Increased levels of anticardiolipin but with no anti-beta2-glycoprotein I antibodies, which are usually needed for the development of thrombosis associated with positive anticardiolipin antibodies, or the presence of lupus anticoagulant, were not associated with histological staging in our study. Anticardiolipin antibodies have been reported to be present in up to 44% of patients with hepatitis C virus infection but their clinical significance remains controversial.24 In chronic hepatitis C, such antibodies have sometimes been associated with the development of thrombocytopenia, portal hypertension, or thrombotic events.24–26 Positive anticardiolipin antibodies were detected in only 4% and 10% of our chronic hepatitis C and B patients, respectively. None of our six patients with positive anticardiolipin antibodies had a history of thrombotic episodes or clinical signs of portal hypertension, only two had advanced histological staging, and only one had a relatively low platelet count (120×103/l). Thus our data are in agreement with reports suggesting that anticardiolipin antibodies are positive in less than 5% of chronic hepatitis C patients and seem to represent an epiphenomenon without any clinical relevance.24,27
The prevalence of thrombotic risk factors or of coagulation factor deficiency evaluated in this study did not significantly differ between chronic hepatitis B and C patients, except for antithrombin III deficiency which was observed in 23% and 2% in the two groups, respectively. This isolated difference may represent a specific effect of chronic hepatitis B virus infection or may be associated with more severe liver disease in chronic hepatitis B than C patients. Regarding liver disease severity, chronic hepatitis B compared with chronic hepatitis C patients had significantly lower white blood cell and platelet counts, but similar biochemical (aminotransferases levels) and histological (grading and staging) findings as well as a similar prevalence of all other thrombophilic or coagulation factors (tables 1, 3 ).

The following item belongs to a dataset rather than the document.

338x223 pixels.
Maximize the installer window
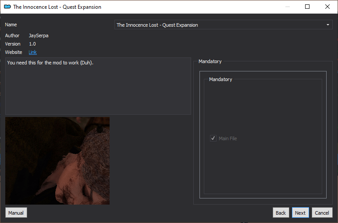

In conclusion, our data suggest that thrombotic risk factors are frequently detected in patients with chronic viral hepatitis and that the presence of at least one of the significant factors (antithrombin III, protein C, or plasminogen deficiency, and activated protein C resistance) is associated with more extensive fibrosis and advanced staging. Whether the association of such thrombophilic conditions with advanced staging of chronic viral hepatitis is a primary or secondary phenomenon and whether their development in combination with local inflammation accelerate the progression of liver fibrosis need further evaluation.